Dataset entries:
_ _ _ _ _

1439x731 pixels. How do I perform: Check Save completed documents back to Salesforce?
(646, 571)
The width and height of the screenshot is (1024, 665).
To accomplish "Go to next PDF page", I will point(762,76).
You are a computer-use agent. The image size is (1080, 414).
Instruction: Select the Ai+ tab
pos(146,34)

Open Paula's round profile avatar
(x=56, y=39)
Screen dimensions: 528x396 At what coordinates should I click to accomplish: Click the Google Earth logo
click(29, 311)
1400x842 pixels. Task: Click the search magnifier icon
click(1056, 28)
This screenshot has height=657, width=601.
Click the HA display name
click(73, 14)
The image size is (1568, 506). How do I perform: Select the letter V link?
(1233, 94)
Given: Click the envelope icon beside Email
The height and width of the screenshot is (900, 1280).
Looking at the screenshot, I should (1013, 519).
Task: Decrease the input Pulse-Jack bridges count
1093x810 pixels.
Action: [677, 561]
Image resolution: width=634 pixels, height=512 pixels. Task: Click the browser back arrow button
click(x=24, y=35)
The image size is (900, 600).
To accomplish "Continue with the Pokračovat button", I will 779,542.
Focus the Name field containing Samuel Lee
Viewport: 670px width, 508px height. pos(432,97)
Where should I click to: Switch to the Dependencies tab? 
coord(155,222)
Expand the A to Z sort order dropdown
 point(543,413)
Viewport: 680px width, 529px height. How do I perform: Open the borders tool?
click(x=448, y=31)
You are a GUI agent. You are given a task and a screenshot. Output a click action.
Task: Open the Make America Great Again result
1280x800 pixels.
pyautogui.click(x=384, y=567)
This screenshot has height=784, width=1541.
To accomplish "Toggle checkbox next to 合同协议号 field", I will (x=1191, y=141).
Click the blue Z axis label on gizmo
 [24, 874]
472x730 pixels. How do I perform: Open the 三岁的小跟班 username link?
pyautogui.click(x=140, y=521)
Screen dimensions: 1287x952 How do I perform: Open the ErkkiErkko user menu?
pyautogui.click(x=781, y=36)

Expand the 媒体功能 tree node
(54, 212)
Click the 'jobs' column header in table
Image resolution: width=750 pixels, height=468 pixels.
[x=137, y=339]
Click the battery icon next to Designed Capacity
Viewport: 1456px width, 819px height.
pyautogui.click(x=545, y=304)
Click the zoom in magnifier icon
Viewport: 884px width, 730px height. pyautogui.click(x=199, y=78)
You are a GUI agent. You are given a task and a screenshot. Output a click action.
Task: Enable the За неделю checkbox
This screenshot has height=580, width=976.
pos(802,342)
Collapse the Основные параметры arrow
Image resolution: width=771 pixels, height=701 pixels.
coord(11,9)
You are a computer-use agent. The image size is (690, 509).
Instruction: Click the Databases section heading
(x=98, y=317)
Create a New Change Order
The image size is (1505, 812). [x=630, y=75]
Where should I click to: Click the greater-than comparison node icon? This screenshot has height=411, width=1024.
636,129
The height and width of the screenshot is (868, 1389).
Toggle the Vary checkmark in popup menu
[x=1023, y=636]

_ _ _ _ _

§ WRITTEN PROBLEM
Please format the lines above as a Markdown table with two columns, Row and Line. Number each row and skip any blank lines.

§ OUTPUT FOR THIS TASK
| Row | Line |
|---|---|
| 1 | 1439x731 pixels. How do I perform: Check Save completed documents back to Salesforce? |
| 2 | (646, 571) |
| 3 | The width and height of the screenshot is (1024, 665). |
| 4 | To accomplish "Go to next PDF page", I will point(762,76). |
| 5 | You are a computer-use agent. The image size is (1080, 414). |
| 6 | Instruction: Select the Ai+ tab |
| 7 | pos(146,34) |
| 8 | Open Paula's round profile avatar |
| 9 | (x=56, y=39) |
| 10 | Screen dimensions: 528x396 At what coordinates should I click to accomplish: Click the Google Earth logo |
| 11 | click(29, 311) |
| 12 | 1400x842 pixels. Task: Click the search magnifier icon |
| 13 | click(1056, 28) |
| 14 | This screenshot has height=657, width=601. |
| 15 | Click the HA display name |
| 16 | click(73, 14) |
| 17 | The image size is (1568, 506). How do I perform: Select the letter V link? |
| 18 | (1233, 94) |
| 19 | Given: Click the envelope icon beside Email |
| 20 | The height and width of the screenshot is (900, 1280). |
| 21 | Looking at the screenshot, I should (1013, 519). |
| 22 | Task: Decrease the input Pulse-Jack bridges count |
| 23 | 1093x810 pixels. |
| 24 | Action: [677, 561] |
| 25 | Image resolution: width=634 pixels, height=512 pixels. Task: Click the browser back arrow button |
| 26 | click(x=24, y=35) |
| 27 | The image size is (900, 600). |
| 28 | To accomplish "Continue with the Pokračovat button", I will 779,542. |
| 29 | Focus the Name field containing Samuel Lee |
| 30 | Viewport: 670px width, 508px height. pos(432,97) |
| 31 | Where should I click to: Switch to the Dependencies tab?  |
| 32 | coord(155,222) |
| 33 | Expand the A to Z sort order dropdown |
| 34 |  point(543,413) |
| 35 | Viewport: 680px width, 529px height. How do I perform: Open the borders tool? |
| 36 | click(x=448, y=31) |
| 37 | You are a GUI agent. You are given a task and a screenshot. Output a click action. |
| 38 | Task: Open the Make America Great Again result |
| 39 | 1280x800 pixels. |
| 40 | pyautogui.click(x=384, y=567) |
| 41 | This screenshot has height=784, width=1541. |
| 42 | To accomplish "Toggle checkbox next to 合同协议号 field", I will (x=1191, y=141). |
| 43 | Click the blue Z axis label on gizmo |
| 44 |  [24, 874] |
| 45 | 472x730 pixels. How do I perform: Open the 三岁的小跟班 username link? |
| 46 | pyautogui.click(x=140, y=521) |
| 47 | Screen dimensions: 1287x952 How do I perform: Open the ErkkiErkko user menu? |
| 48 | pyautogui.click(x=781, y=36) |
| 49 | Expand the 媒体功能 tree node |
| 50 | (54, 212) |
| 51 | Click the 'jobs' column header in table |
| 52 | Image resolution: width=750 pixels, height=468 pixels. |
| 53 | [x=137, y=339] |
| 54 | Click the battery icon next to Designed Capacity |
| 55 | Viewport: 1456px width, 819px height. |
| 56 | pyautogui.click(x=545, y=304) |
| 57 | Click the zoom in magnifier icon |
| 58 | Viewport: 884px width, 730px height. pyautogui.click(x=199, y=78) |
| 59 | You are a GUI agent. You are given a task and a screenshot. Output a click action. |
| 60 | Task: Enable the За неделю checkbox |
| 61 | This screenshot has height=580, width=976. |
| 62 | pos(802,342) |
| 63 | Collapse the Основные параметры arrow |
| 64 | Image resolution: width=771 pixels, height=701 pixels. |
| 65 | coord(11,9) |
| 66 | You are a computer-use agent. The image size is (690, 509). |
| 67 | Instruction: Click the Databases section heading |
| 68 | (x=98, y=317) |
| 69 | Create a New Change Order |
| 70 | The image size is (1505, 812). [x=630, y=75] |
| 71 | Where should I click to: Click the greater-than comparison node icon? This screenshot has height=411, width=1024. |
| 72 | 636,129 |
| 73 | The height and width of the screenshot is (868, 1389). |
| 74 | Toggle the Vary checkmark in popup menu |
| 75 | [x=1023, y=636] |